=== Begin Enclosure ===

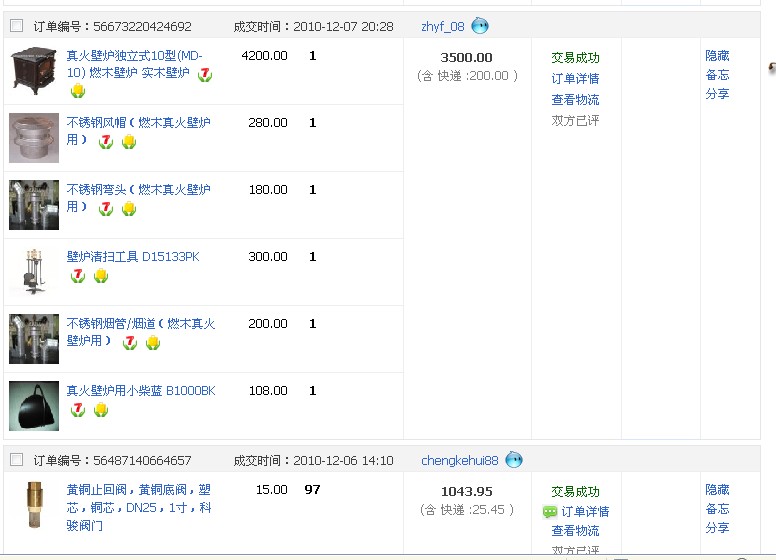
Task: Open seller profile chengkehui88
Action: click(459, 460)
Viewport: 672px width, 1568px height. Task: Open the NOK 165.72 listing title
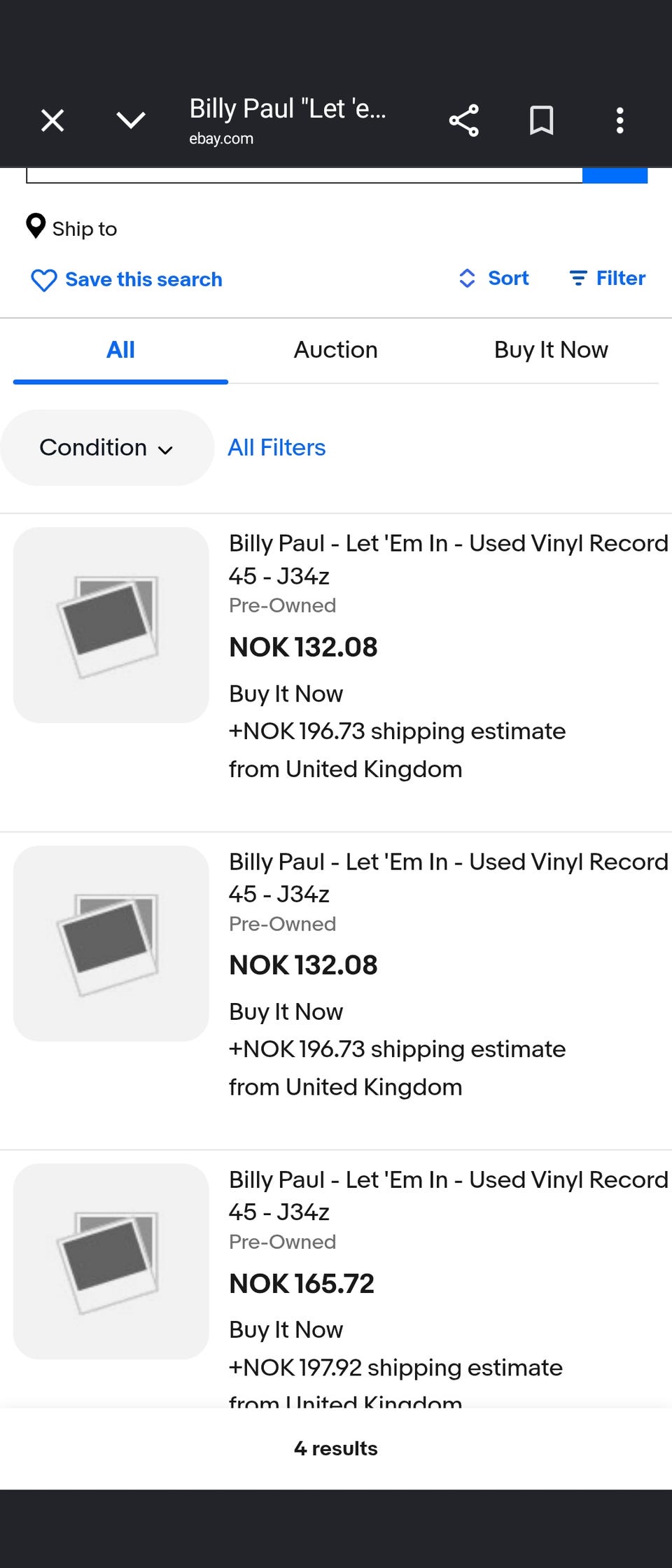pyautogui.click(x=449, y=1196)
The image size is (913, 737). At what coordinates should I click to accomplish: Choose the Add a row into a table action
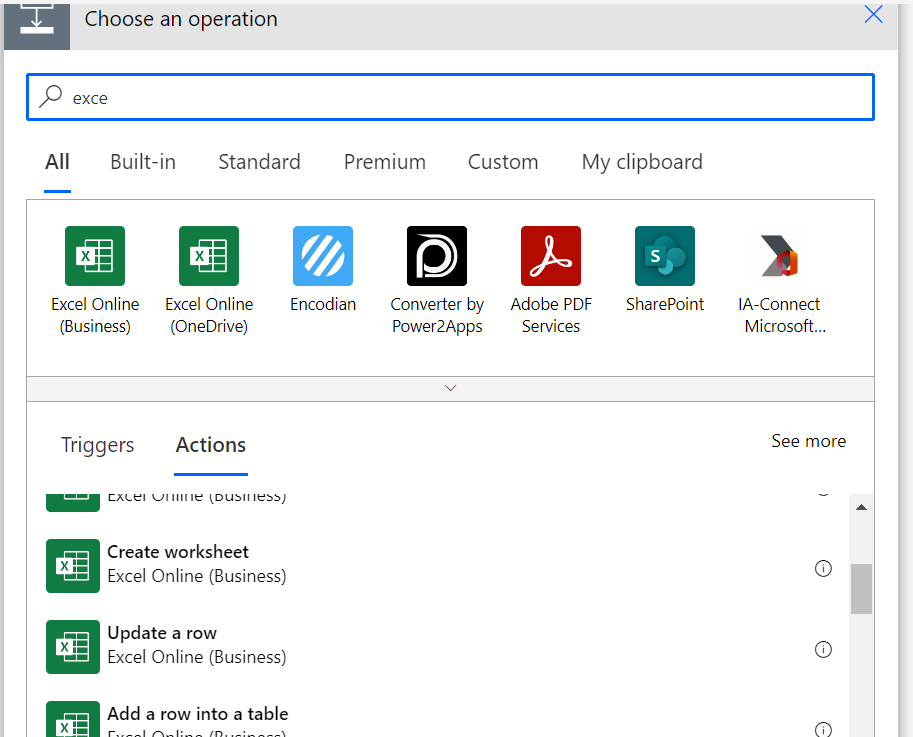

=== End Enclosure ===

> Exercise directions: Extract exactly the lines from the one containing "Viewport: 672px width, 1568px" through the last line of the records above, both included, and leave out the pictures.

> Task response:
Viewport: 672px width, 1568px height. Task: Open the NOK 165.72 listing title
pyautogui.click(x=449, y=1196)
The image size is (913, 737). At what coordinates should I click to accomplish: Choose the Add a row into a table action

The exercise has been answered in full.